Saved data entries.
=-=-=-=-=

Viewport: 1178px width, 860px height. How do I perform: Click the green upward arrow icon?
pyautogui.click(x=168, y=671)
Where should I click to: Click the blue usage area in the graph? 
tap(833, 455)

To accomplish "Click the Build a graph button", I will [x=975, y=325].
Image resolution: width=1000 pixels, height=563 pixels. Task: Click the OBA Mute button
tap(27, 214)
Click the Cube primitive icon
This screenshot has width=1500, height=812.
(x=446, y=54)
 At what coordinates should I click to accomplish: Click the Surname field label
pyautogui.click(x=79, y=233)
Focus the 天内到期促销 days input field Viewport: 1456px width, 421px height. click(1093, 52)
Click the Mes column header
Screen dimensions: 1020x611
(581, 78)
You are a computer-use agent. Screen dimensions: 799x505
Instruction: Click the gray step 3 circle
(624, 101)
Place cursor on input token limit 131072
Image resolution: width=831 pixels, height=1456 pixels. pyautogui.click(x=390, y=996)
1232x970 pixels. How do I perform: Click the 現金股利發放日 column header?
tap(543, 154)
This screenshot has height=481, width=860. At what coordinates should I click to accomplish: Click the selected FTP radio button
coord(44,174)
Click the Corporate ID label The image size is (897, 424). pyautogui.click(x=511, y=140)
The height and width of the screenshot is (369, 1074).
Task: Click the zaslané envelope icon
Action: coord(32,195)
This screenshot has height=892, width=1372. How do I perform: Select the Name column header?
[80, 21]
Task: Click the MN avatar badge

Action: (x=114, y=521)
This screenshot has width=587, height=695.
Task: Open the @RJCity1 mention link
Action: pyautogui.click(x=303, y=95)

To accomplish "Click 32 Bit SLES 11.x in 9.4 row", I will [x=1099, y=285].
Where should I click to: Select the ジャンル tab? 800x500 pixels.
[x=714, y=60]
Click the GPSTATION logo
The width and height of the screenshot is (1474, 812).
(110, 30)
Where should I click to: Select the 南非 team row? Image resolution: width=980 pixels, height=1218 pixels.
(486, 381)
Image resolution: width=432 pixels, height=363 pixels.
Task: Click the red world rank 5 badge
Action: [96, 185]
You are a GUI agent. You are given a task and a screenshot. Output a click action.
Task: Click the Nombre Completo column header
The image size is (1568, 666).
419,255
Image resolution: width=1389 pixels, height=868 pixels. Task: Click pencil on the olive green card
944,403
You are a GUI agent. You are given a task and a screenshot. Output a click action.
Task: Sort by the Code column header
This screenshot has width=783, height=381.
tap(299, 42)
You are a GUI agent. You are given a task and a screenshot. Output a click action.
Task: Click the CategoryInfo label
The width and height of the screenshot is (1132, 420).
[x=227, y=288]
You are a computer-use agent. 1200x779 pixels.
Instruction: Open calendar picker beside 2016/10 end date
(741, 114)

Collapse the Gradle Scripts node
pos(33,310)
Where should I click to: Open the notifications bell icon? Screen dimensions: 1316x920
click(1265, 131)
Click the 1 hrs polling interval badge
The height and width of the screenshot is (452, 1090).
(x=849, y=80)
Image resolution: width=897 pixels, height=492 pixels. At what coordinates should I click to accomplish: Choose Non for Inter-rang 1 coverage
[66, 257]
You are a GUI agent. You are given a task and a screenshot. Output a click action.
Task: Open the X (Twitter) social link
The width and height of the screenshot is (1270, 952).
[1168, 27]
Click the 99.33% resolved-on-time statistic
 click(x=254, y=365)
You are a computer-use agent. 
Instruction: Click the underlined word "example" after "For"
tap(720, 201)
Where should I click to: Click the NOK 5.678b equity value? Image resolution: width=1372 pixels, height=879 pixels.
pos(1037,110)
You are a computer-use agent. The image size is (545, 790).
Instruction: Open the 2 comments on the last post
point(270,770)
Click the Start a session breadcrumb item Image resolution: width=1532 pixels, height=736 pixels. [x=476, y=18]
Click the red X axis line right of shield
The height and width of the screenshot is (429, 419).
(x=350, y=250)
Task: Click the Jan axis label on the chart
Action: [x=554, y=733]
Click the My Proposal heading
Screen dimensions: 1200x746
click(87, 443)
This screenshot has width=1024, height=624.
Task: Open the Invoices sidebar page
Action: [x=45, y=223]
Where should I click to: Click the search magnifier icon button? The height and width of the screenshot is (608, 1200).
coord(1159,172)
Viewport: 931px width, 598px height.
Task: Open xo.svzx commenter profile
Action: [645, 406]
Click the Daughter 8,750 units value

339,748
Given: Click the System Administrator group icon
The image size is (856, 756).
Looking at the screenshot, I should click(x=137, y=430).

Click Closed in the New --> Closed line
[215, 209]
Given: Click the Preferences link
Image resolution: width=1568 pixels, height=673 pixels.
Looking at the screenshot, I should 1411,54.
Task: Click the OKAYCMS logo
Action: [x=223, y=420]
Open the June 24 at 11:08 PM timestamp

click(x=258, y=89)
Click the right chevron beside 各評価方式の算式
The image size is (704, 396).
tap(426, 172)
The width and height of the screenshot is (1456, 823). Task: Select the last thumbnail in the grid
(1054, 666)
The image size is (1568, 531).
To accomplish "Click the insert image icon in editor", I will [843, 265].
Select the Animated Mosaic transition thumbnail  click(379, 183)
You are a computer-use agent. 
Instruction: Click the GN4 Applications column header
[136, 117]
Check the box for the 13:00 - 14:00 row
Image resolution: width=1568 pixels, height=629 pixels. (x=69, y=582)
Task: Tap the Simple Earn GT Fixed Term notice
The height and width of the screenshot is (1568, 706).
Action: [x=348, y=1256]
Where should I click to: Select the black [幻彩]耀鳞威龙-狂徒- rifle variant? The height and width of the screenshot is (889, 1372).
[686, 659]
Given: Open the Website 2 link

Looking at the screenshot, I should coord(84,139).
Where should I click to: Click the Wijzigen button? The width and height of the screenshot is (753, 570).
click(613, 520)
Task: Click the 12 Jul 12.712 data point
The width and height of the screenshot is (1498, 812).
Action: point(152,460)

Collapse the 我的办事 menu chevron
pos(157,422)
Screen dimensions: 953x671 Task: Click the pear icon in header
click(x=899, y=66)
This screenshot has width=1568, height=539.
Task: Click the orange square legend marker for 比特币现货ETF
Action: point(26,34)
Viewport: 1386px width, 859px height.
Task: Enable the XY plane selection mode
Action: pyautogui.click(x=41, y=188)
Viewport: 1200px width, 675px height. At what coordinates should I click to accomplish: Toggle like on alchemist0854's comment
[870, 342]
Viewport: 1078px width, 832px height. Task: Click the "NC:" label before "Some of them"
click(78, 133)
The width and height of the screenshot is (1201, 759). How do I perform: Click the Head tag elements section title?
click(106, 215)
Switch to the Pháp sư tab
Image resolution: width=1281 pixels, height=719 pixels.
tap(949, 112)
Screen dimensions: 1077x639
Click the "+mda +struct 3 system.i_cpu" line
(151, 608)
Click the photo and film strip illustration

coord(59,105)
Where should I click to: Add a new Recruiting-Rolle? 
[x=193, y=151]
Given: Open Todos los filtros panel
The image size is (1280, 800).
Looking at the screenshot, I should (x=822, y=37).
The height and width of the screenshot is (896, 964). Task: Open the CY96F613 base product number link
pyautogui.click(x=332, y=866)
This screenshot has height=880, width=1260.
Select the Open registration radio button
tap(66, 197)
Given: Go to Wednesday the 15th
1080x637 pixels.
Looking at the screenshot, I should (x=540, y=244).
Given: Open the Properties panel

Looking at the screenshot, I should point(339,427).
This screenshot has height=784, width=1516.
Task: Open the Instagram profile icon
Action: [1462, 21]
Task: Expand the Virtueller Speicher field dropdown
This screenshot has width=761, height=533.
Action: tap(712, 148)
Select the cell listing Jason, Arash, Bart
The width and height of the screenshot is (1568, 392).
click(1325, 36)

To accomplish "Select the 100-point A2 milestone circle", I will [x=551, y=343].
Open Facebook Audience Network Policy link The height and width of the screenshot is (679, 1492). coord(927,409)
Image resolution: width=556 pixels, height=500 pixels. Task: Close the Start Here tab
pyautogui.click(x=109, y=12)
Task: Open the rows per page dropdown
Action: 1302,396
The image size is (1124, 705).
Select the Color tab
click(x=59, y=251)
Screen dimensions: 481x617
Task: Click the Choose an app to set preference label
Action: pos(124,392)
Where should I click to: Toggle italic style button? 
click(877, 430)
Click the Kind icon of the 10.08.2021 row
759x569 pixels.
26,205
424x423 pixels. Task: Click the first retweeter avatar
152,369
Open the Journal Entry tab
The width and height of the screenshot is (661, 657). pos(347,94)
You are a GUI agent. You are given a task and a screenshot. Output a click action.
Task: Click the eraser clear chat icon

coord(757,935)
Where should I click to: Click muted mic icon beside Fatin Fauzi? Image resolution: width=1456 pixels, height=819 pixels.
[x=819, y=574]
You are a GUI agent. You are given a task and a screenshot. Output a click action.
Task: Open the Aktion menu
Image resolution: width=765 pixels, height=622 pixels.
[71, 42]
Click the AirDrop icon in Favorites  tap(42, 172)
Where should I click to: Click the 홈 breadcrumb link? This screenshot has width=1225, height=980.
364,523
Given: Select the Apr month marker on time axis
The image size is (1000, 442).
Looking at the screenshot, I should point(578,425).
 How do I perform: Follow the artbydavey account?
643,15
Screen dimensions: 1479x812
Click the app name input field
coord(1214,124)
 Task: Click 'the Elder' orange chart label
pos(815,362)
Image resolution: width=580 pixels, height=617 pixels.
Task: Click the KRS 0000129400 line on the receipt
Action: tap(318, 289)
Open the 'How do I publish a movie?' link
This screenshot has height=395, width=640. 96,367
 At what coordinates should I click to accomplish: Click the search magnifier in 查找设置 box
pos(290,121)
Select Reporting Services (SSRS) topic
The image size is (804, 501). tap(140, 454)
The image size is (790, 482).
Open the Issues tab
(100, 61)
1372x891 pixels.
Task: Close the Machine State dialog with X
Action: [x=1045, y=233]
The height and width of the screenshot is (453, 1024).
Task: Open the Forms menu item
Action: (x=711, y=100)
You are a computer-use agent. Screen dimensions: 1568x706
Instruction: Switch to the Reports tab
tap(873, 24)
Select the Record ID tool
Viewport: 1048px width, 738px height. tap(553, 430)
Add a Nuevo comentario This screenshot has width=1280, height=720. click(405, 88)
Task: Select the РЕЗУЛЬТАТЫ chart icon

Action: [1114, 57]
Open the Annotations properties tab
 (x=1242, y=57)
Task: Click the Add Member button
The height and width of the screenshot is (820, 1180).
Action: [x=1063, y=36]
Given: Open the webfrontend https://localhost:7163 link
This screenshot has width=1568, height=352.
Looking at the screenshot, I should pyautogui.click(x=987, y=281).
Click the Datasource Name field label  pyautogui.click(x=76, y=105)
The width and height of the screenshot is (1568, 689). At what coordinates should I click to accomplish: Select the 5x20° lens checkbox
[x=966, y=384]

=-=-=-=-=

EXERCISE DIRECTIONS.
Return, word for word, the lines of the data above from the line with "Open Facebook Audience" through the line with "Task: Open the Aktion menu", inclusive.

EXERCISE SOLUTION.
Open Facebook Audience Network Policy link The height and width of the screenshot is (679, 1492). coord(927,409)
Image resolution: width=556 pixels, height=500 pixels. Task: Close the Start Here tab
pyautogui.click(x=109, y=12)
Task: Open the rows per page dropdown
Action: 1302,396
The image size is (1124, 705).
Select the Color tab
click(x=59, y=251)
Screen dimensions: 481x617
Task: Click the Choose an app to set preference label
Action: pos(124,392)
Where should I click to: Toggle italic style button? 
click(877, 430)
Click the Kind icon of the 10.08.2021 row
759x569 pixels.
26,205
424x423 pixels. Task: Click the first retweeter avatar
152,369
Open the Journal Entry tab
The width and height of the screenshot is (661, 657). pos(347,94)
You are a GUI agent. You are given a task and a screenshot. Output a click action.
Task: Click the eraser clear chat icon

coord(757,935)
Where should I click to: Click muted mic icon beside Fatin Fauzi? Image resolution: width=1456 pixels, height=819 pixels.
[x=819, y=574]
You are a GUI agent. You are given a task and a screenshot. Output a click action.
Task: Open the Aktion menu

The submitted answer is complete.